| Given exercise |
Write out all of the records below again, word for word, with no changes.

------------------------------------------------

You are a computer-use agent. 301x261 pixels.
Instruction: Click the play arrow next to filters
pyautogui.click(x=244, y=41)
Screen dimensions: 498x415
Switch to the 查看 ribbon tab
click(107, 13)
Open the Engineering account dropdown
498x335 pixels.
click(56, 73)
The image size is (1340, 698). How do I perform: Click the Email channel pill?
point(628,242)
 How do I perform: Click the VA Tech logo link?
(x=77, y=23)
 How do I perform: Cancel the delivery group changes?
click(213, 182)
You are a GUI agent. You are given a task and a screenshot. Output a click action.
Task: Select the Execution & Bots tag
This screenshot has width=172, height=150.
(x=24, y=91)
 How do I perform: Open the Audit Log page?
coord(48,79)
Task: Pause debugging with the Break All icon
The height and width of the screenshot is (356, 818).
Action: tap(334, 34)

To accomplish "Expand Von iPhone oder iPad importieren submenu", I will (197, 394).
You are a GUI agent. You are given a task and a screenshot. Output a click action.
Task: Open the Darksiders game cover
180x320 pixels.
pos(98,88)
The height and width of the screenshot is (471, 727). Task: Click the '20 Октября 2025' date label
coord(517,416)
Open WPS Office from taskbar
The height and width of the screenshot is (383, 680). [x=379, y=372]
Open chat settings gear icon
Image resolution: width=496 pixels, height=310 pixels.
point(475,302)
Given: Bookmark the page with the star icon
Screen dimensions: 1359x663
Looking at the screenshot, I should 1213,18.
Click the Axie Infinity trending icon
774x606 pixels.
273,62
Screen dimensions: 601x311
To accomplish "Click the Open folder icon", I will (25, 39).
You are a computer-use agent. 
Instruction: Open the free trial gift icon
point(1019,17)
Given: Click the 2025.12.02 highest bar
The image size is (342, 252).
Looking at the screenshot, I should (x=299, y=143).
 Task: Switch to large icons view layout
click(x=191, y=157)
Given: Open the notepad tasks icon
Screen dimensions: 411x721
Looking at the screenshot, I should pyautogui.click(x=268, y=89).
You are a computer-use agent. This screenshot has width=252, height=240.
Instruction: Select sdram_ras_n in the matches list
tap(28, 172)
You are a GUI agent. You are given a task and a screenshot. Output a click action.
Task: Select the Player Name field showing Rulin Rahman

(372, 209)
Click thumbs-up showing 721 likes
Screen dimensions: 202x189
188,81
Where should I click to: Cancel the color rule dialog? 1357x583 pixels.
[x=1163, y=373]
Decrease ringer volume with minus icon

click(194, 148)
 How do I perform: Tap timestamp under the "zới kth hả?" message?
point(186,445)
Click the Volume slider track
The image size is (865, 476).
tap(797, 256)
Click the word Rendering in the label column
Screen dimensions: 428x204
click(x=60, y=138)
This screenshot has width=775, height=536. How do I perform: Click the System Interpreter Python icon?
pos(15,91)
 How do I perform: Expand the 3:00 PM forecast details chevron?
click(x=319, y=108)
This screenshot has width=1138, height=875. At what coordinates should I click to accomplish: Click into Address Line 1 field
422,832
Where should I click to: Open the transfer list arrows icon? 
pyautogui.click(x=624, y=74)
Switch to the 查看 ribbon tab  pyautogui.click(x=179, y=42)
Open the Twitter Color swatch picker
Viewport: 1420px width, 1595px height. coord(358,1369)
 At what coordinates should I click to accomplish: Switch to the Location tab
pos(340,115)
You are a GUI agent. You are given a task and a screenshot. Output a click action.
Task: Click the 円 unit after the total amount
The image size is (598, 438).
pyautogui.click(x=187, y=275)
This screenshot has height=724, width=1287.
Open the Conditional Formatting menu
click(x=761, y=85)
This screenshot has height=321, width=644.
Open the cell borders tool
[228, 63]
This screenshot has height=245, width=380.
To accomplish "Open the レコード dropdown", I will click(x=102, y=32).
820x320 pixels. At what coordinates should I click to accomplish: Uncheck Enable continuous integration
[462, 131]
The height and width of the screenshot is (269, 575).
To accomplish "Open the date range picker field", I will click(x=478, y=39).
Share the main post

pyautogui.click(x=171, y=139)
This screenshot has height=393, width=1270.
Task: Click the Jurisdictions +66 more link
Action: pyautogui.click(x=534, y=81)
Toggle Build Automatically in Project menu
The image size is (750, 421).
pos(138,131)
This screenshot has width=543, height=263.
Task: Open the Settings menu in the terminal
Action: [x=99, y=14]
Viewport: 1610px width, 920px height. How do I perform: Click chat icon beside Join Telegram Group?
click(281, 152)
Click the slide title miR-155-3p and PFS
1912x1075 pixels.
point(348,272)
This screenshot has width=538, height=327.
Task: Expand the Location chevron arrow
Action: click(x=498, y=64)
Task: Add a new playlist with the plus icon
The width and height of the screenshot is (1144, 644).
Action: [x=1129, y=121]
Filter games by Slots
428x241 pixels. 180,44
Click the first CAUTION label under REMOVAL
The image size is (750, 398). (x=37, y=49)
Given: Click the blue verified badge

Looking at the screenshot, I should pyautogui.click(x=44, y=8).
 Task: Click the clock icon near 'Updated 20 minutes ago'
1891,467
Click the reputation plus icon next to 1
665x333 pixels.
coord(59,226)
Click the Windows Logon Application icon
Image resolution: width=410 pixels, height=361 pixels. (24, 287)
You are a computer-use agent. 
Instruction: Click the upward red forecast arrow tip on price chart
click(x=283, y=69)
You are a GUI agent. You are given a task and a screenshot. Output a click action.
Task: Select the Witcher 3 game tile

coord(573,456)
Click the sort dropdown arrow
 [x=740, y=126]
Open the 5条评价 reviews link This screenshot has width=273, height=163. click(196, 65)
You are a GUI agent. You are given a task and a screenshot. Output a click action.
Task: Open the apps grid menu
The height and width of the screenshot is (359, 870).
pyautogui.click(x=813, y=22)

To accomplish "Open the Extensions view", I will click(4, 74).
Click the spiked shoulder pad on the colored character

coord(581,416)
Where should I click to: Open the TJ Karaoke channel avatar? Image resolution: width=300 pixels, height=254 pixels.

------------------------------------------------

| Result |
You are a computer-use agent. 301x261 pixels.
Instruction: Click the play arrow next to filters
pyautogui.click(x=244, y=41)
Screen dimensions: 498x415
Switch to the 查看 ribbon tab
click(107, 13)
Open the Engineering account dropdown
498x335 pixels.
click(56, 73)
The image size is (1340, 698). How do I perform: Click the Email channel pill?
point(628,242)
 How do I perform: Click the VA Tech logo link?
(x=77, y=23)
 How do I perform: Cancel the delivery group changes?
click(213, 182)
You are a GUI agent. You are given a task and a screenshot. Output a click action.
Task: Select the Execution & Bots tag
This screenshot has width=172, height=150.
(x=24, y=91)
 How do I perform: Open the Audit Log page?
coord(48,79)
Task: Pause debugging with the Break All icon
The height and width of the screenshot is (356, 818).
Action: tap(334, 34)

To accomplish "Expand Von iPhone oder iPad importieren submenu", I will (197, 394).
You are a GUI agent. You are given a task and a screenshot. Output a click action.
Task: Open the Darksiders game cover
180x320 pixels.
pos(98,88)
The height and width of the screenshot is (471, 727). Task: Click the '20 Октября 2025' date label
coord(517,416)
Open WPS Office from taskbar
The height and width of the screenshot is (383, 680). [x=379, y=372]
Open chat settings gear icon
Image resolution: width=496 pixels, height=310 pixels.
point(475,302)
Given: Bookmark the page with the star icon
Screen dimensions: 1359x663
Looking at the screenshot, I should 1213,18.
Click the Axie Infinity trending icon
774x606 pixels.
273,62
Screen dimensions: 601x311
To accomplish "Click the Open folder icon", I will (25, 39).
You are a computer-use agent. 
Instruction: Open the free trial gift icon
point(1019,17)
Given: Click the 2025.12.02 highest bar
The image size is (342, 252).
Looking at the screenshot, I should (x=299, y=143).
 Task: Switch to large icons view layout
click(x=191, y=157)
Given: Open the notepad tasks icon
Screen dimensions: 411x721
Looking at the screenshot, I should pyautogui.click(x=268, y=89).
You are a computer-use agent. This screenshot has width=252, height=240.
Instruction: Select sdram_ras_n in the matches list
tap(28, 172)
You are a GUI agent. You are given a task and a screenshot. Output a click action.
Task: Select the Player Name field showing Rulin Rahman

(372, 209)
Click thumbs-up showing 721 likes
Screen dimensions: 202x189
188,81
Where should I click to: Cancel the color rule dialog? 1357x583 pixels.
[x=1163, y=373]
Decrease ringer volume with minus icon

click(194, 148)
 How do I perform: Tap timestamp under the "zới kth hả?" message?
point(186,445)
Click the Volume slider track
The image size is (865, 476).
tap(797, 256)
Click the word Rendering in the label column
Screen dimensions: 428x204
click(x=60, y=138)
This screenshot has width=775, height=536. How do I perform: Click the System Interpreter Python icon?
pos(15,91)
 How do I perform: Expand the 3:00 PM forecast details chevron?
click(x=319, y=108)
This screenshot has width=1138, height=875. At what coordinates should I click to accomplish: Click into Address Line 1 field
422,832
Where should I click to: Open the transfer list arrows icon? 
pyautogui.click(x=624, y=74)
Switch to the 查看 ribbon tab  pyautogui.click(x=179, y=42)
Open the Twitter Color swatch picker
Viewport: 1420px width, 1595px height. coord(358,1369)
 At what coordinates should I click to accomplish: Switch to the Location tab
pos(340,115)
You are a GUI agent. You are given a task and a screenshot. Output a click action.
Task: Click the 円 unit after the total amount
The image size is (598, 438).
pyautogui.click(x=187, y=275)
This screenshot has height=724, width=1287.
Open the Conditional Formatting menu
click(x=761, y=85)
This screenshot has height=321, width=644.
Open the cell borders tool
[228, 63]
This screenshot has height=245, width=380.
To accomplish "Open the レコード dropdown", I will click(x=102, y=32).
820x320 pixels. At what coordinates should I click to accomplish: Uncheck Enable continuous integration
[462, 131]
The height and width of the screenshot is (269, 575).
To accomplish "Open the date range picker field", I will click(x=478, y=39).
Share the main post

pyautogui.click(x=171, y=139)
This screenshot has height=393, width=1270.
Task: Click the Jurisdictions +66 more link
Action: pyautogui.click(x=534, y=81)
Toggle Build Automatically in Project menu
The image size is (750, 421).
pos(138,131)
This screenshot has width=543, height=263.
Task: Open the Settings menu in the terminal
Action: [x=99, y=14]
Viewport: 1610px width, 920px height. How do I perform: Click chat icon beside Join Telegram Group?
click(281, 152)
Click the slide title miR-155-3p and PFS
1912x1075 pixels.
point(348,272)
This screenshot has width=538, height=327.
Task: Expand the Location chevron arrow
Action: click(x=498, y=64)
Task: Add a new playlist with the plus icon
The width and height of the screenshot is (1144, 644).
Action: [x=1129, y=121]
Filter games by Slots
428x241 pixels. 180,44
Click the first CAUTION label under REMOVAL
The image size is (750, 398). (x=37, y=49)
Given: Click the blue verified badge

Looking at the screenshot, I should pyautogui.click(x=44, y=8).
 Task: Click the clock icon near 'Updated 20 minutes ago'
1891,467
Click the reputation plus icon next to 1
665x333 pixels.
coord(59,226)
Click the Windows Logon Application icon
Image resolution: width=410 pixels, height=361 pixels. (24, 287)
You are a computer-use agent. 
Instruction: Click the upward red forecast arrow tip on price chart
click(x=283, y=69)
You are a GUI agent. You are given a task and a screenshot. Output a click action.
Task: Select the Witcher 3 game tile

coord(573,456)
Click the sort dropdown arrow
 [x=740, y=126]
Open the 5条评价 reviews link This screenshot has width=273, height=163. click(196, 65)
You are a GUI agent. You are given a task and a screenshot. Output a click action.
Task: Open the apps grid menu
The height and width of the screenshot is (359, 870).
pyautogui.click(x=813, y=22)

To accomplish "Open the Extensions view", I will click(4, 74).
Click the spiked shoulder pad on the colored character

coord(581,416)
Where should I click to: Open the TJ Karaoke channel avatar? Image resolution: width=300 pixels, height=254 pixels.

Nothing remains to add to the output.